▸ PROVIDED RECORDS

----------------------------------------

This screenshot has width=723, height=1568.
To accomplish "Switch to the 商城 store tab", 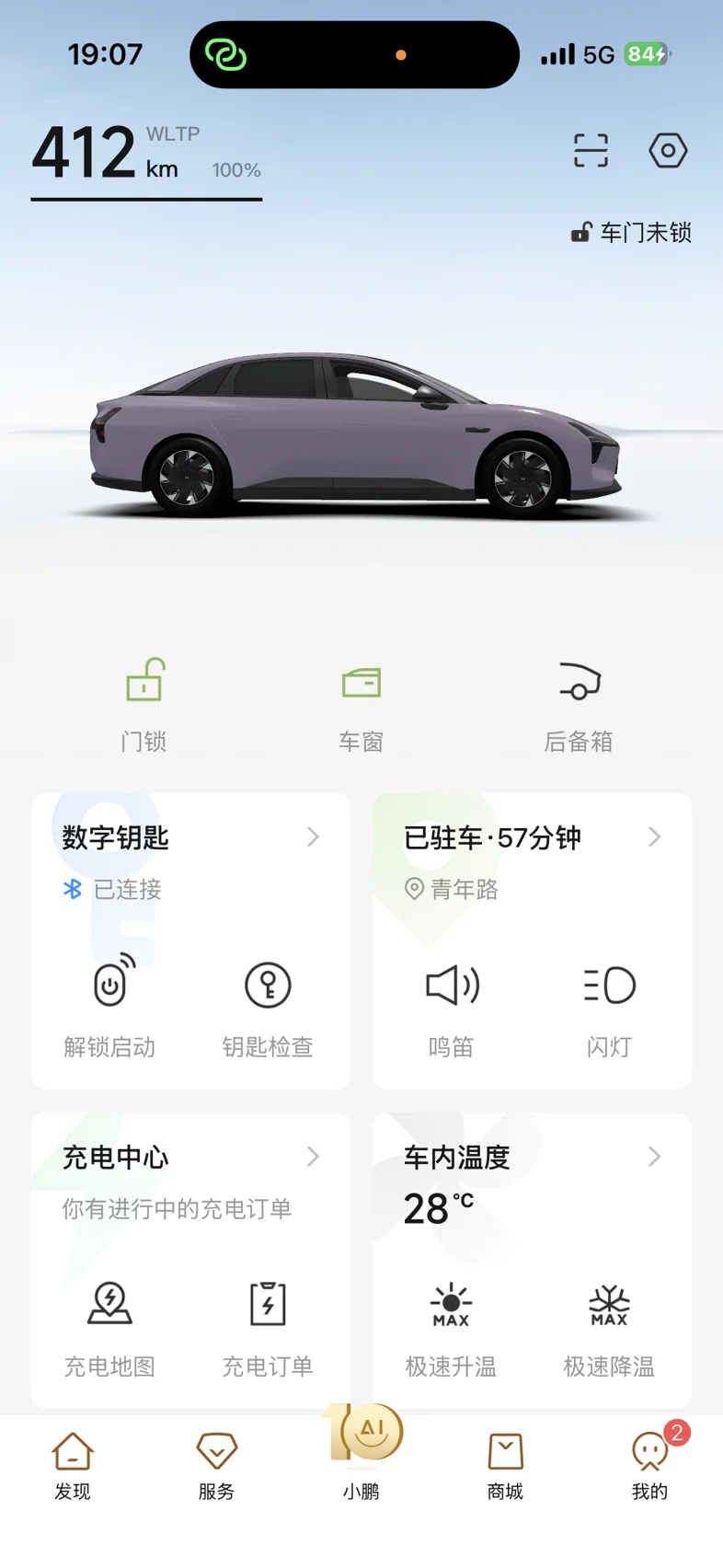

----------------------------------------

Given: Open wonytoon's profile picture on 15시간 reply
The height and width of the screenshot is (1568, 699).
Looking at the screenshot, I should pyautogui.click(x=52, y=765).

----------------------------------------

▸ WHAT THIS TASK INVOLVES
In the material, switch "profile picture" to "avatar" from the line with "Given: Open wonytoon's" up to and including the line with "Looking at the". Return only those lines, with everything else left as it stands.

▸ COMPLETE OUTPUT
Given: Open wonytoon's avatar on 15시간 reply
The height and width of the screenshot is (1568, 699).
Looking at the screenshot, I should pyautogui.click(x=52, y=765).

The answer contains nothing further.